Topeng

  • By IBW Widiasa Keniten
  • 27 Januari 2020
PKYI

Tetanggaku menggerutu,”Kenapa aku melihat topeng-topeng berkeliaran. Kulihat terkadang berwajah manis, terkadang melotot, terkadang ngoceh seperti orang kesurupan. Pantas harga topeng laris manis?” Sebelumnya,  ia hanya melihat beberapa topeng. Kalau sekarang, hampir tidak ada hari tanpa topeng.

“Manusia bertopeng semakin bertopeng. Wajah aslinya tersembunyi dalam beragam wujud topeng.” Made Lurus mendesah. Ia tidak bisa menerima kenyataan. Kemangkelan mengalir di dalam saluran tubuhnya. Ia terus saja memarahi keadaan.

            “Masak setiap hari ada saja yang mengusik ketenanganku,” bisiknya. “Tidak ada yang memberi jalan terang pada hidupku.”

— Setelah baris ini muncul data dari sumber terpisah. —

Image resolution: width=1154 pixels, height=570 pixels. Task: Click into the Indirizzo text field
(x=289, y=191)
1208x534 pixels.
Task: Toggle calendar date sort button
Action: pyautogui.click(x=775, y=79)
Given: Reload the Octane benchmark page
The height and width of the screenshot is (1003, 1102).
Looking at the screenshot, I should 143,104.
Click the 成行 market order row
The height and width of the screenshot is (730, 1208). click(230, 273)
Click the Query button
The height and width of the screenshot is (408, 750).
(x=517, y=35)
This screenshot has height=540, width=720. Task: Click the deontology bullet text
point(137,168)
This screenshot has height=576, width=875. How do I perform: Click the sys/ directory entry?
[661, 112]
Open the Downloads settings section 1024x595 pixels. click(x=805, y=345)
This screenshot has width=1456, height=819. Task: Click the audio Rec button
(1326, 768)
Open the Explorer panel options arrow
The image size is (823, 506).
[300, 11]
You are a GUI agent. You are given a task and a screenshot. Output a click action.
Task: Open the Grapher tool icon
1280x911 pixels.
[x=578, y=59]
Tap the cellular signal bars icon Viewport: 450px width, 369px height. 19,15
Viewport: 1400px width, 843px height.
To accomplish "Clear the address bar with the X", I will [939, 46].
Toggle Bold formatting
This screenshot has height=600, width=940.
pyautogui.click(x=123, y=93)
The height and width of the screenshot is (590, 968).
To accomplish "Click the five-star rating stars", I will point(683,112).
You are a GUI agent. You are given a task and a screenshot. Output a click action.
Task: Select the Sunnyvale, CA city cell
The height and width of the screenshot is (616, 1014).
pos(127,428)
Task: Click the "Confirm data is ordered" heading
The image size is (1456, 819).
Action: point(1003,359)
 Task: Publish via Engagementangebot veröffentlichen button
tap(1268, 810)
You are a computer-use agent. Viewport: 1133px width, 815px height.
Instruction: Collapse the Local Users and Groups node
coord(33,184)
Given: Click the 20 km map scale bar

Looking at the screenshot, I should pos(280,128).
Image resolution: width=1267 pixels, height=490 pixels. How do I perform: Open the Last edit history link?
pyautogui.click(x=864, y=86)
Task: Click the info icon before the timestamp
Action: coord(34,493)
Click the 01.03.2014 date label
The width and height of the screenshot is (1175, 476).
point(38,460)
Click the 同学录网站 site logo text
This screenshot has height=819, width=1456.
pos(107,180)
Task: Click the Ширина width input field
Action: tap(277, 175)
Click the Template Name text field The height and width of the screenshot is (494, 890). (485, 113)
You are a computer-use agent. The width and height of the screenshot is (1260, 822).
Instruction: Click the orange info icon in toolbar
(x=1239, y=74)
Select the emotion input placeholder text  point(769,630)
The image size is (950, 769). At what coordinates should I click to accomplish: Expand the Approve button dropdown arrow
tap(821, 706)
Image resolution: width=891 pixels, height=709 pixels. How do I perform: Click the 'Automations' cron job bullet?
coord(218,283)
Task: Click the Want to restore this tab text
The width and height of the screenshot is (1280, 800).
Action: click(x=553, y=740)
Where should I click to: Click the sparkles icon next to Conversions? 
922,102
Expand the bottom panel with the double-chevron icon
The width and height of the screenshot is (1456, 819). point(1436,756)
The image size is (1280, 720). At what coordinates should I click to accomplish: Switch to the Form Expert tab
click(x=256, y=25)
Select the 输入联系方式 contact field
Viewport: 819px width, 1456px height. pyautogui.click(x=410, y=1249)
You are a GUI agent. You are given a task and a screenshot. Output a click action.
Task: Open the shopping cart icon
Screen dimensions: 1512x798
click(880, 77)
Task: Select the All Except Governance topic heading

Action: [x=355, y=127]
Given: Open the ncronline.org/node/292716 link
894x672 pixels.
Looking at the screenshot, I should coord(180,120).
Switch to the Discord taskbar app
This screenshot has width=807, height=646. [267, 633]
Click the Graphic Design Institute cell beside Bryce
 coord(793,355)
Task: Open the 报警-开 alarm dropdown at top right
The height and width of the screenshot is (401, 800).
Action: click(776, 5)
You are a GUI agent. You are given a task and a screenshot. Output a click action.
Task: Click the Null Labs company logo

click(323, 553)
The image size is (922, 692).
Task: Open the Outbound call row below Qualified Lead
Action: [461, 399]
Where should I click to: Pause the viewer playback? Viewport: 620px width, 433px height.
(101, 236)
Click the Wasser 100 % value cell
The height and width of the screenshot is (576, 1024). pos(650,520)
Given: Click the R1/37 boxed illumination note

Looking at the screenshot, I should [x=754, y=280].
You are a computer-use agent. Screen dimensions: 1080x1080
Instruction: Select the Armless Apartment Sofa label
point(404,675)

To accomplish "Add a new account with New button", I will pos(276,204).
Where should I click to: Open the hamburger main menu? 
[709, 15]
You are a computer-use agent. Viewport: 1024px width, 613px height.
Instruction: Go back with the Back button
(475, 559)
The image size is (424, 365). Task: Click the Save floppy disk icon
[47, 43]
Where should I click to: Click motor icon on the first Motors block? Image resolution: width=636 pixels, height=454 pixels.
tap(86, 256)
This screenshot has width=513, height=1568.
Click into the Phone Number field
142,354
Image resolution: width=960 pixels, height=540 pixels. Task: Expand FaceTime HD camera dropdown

“Tak usah dipedulikan. Setiap manusia memiliki perannya masing-masing. Jangan mengukur orang lain berdasarkan ukuran diri kita. Tak akan bisa ditemukan kesamaan. Semua ada tempatnya. Termasuk kita juga bertopeng. Made juga bertopeng. Tiang  apalagi. Tiang  paling sering mematut wajahku dengan topeng-topeng. Makanya seperti ini, di mana saja bisa berubah.”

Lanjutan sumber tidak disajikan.